Previously posted at Living Peacefully with Children

I Love You Rituals

Sometimes parents get so caught up in the physical acts of parenting, that they forget about the emotional acts of parenting. Becky Bailey presents the idea of making rituals in order to reconnect with our children in her book I Love You Rituals. While much of the book is targeted to parents and caregivers with young children, I think many parents could benefit from reading her book.

The first couple of chapters seemed to drag on a bit, but she started getting to the heart of the matter in chapter two. In line with other writers of non-coercive parenting, Bailey discusses the concept of unconditional love. She takes her explanation a step further by clarifyng it as unconditional affection. Just as others have written, most parents always love their children. The disconnect is in the child’s perception – based on our actions. Children need to experience our unconditional love as unconditional affection.

I’ve often heard from people who would be sold on the idea of non-coercive parenting if the idea of praise was part of the concept.

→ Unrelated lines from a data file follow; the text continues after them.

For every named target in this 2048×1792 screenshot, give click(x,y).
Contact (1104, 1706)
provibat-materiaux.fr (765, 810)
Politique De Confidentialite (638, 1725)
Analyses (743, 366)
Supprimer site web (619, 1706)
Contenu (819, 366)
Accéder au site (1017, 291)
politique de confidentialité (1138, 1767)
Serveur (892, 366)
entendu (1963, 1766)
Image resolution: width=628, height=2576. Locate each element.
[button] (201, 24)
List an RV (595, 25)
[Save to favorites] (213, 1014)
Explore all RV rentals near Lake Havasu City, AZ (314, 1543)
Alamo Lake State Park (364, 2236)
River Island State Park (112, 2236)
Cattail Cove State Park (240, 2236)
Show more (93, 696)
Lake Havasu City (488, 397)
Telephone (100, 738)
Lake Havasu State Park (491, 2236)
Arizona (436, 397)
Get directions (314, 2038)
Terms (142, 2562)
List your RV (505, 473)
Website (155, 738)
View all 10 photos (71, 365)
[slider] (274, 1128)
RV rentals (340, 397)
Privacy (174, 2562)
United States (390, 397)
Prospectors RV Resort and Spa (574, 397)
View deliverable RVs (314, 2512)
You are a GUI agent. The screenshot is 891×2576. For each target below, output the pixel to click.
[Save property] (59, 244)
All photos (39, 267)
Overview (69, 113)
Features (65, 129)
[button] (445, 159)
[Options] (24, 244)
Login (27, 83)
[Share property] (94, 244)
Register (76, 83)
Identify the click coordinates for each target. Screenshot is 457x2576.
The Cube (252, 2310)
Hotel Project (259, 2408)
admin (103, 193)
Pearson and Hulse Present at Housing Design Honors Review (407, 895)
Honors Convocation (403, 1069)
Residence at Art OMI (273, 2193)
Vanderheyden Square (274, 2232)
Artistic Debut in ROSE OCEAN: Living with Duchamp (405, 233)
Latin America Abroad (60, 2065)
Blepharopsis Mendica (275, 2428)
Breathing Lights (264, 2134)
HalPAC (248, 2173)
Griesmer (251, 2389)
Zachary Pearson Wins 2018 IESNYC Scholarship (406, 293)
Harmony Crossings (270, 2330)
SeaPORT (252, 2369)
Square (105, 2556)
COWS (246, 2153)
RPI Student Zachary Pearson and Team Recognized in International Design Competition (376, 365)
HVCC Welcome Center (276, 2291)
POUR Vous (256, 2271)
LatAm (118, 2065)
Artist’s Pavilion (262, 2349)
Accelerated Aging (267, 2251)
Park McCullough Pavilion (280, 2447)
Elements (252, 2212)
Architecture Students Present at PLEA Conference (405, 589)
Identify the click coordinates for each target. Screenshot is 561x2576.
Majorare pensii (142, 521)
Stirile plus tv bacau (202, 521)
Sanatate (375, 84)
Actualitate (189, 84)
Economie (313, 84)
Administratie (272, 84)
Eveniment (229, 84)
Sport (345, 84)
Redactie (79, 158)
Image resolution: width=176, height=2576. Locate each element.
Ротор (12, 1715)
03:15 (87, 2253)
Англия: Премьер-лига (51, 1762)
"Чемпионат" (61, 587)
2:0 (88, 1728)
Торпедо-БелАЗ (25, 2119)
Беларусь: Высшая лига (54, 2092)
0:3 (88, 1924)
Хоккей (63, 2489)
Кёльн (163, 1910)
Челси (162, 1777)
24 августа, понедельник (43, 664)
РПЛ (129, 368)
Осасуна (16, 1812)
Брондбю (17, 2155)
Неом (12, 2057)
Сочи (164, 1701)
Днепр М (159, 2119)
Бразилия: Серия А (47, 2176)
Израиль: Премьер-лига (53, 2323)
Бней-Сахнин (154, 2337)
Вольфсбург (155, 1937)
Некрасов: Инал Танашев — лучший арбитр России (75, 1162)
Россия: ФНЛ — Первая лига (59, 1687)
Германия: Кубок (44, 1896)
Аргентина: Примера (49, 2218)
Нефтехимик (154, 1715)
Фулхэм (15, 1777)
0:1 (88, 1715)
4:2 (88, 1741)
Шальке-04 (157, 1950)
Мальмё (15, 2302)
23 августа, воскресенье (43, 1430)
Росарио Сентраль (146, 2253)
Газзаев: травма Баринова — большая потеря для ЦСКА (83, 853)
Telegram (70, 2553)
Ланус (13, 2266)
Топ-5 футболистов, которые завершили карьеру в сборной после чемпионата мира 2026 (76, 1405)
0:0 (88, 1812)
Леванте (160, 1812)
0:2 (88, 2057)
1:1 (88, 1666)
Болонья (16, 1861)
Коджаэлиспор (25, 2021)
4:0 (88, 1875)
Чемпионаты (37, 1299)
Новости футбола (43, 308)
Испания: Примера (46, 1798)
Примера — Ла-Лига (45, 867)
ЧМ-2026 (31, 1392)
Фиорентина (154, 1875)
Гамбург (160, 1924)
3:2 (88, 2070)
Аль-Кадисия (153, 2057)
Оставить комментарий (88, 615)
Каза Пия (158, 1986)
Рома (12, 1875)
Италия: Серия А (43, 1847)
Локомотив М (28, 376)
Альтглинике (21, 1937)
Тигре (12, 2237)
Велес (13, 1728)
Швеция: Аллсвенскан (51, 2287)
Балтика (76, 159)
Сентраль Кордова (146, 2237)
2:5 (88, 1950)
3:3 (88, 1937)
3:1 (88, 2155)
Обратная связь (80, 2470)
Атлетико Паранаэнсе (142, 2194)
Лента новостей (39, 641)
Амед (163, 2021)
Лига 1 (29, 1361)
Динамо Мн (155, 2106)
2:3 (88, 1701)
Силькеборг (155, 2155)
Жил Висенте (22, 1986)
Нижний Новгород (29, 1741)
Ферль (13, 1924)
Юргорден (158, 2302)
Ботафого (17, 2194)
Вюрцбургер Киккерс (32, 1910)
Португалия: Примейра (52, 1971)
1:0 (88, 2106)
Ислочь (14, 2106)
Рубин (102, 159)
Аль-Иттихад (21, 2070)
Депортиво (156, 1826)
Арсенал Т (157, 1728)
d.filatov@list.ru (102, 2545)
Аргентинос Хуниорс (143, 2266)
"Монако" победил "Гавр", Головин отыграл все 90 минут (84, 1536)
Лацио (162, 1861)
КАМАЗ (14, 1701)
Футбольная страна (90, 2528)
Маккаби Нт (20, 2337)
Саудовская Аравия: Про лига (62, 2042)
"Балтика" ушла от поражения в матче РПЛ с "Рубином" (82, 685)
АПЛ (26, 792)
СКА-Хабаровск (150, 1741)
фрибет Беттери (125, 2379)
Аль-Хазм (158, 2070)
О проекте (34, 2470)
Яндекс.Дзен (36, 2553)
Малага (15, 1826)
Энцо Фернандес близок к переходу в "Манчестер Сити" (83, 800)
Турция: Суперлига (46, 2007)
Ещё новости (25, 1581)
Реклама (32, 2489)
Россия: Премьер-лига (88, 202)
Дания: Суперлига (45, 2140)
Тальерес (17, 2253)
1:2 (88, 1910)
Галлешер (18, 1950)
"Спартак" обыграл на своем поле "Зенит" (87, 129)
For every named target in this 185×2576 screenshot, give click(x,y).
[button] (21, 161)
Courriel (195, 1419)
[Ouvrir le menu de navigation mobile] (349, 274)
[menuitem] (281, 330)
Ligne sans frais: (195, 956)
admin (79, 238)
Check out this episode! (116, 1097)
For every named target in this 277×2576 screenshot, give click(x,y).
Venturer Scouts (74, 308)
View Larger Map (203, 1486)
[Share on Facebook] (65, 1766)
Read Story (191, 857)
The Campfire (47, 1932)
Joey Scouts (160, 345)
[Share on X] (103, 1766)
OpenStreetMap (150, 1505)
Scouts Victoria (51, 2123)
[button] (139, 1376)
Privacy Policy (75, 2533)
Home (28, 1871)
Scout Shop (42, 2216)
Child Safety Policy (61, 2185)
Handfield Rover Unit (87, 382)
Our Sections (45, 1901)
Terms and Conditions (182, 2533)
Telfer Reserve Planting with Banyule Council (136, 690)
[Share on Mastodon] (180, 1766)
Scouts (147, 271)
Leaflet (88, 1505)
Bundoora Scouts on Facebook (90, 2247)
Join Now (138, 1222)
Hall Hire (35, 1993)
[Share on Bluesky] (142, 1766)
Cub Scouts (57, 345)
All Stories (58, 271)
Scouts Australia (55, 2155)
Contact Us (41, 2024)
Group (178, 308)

Some people exclaim that they themselves love hearing praise, and therefore they refuse to take that away from their children. I believe that Bailey hits a key point. It isn’t praise that people long to hear, it is feedback that they truly want. They aren’t really looking for a “Good Job” when they clean the kitchen, go to work, take care of the kids, or do any of the other things we as parents do on a daily basis. What they really want is feedback. They want to hear that someone noticed what they did and possibly whether or not that person appreciated their effort. The same applies to our children. They don’t need to hear that you think they did a good job at something, they just want acknowledgement that you saw them do it. They want specific feedback without judgement because in listening to feedback, they know you are there for them, and yet they are free to make their own decisions about their actions.

I Love You Rituals are things we can do to reconnect with our children, both in normal times and in times of undo stress. It’s that connection with our children that allows us to work together as a team in order to solve problems. Bailey addresses the idea of authority in a different light, using the root of the word. Parents as authorities do not impose their will on their children. It is impossible to truly control another person. Instead, she suggests that we use our authority to lead the situation away from where it is going and reconnect with our children in times if stress (whatever they may be) by using rituals.

The rest of the book has suggestions for love rituals. There is an extensive section on finger plays which would be quite appropriate for toddlers, although she does address activities for elementary aged kids at the end of the book. Overall, it’s a good book, and I think she has found a unique way of explaining some of the NCP/CL concepts. The examples of love rituals would be helpful for parents and caregivers of young children who need a little help coming up with ideas.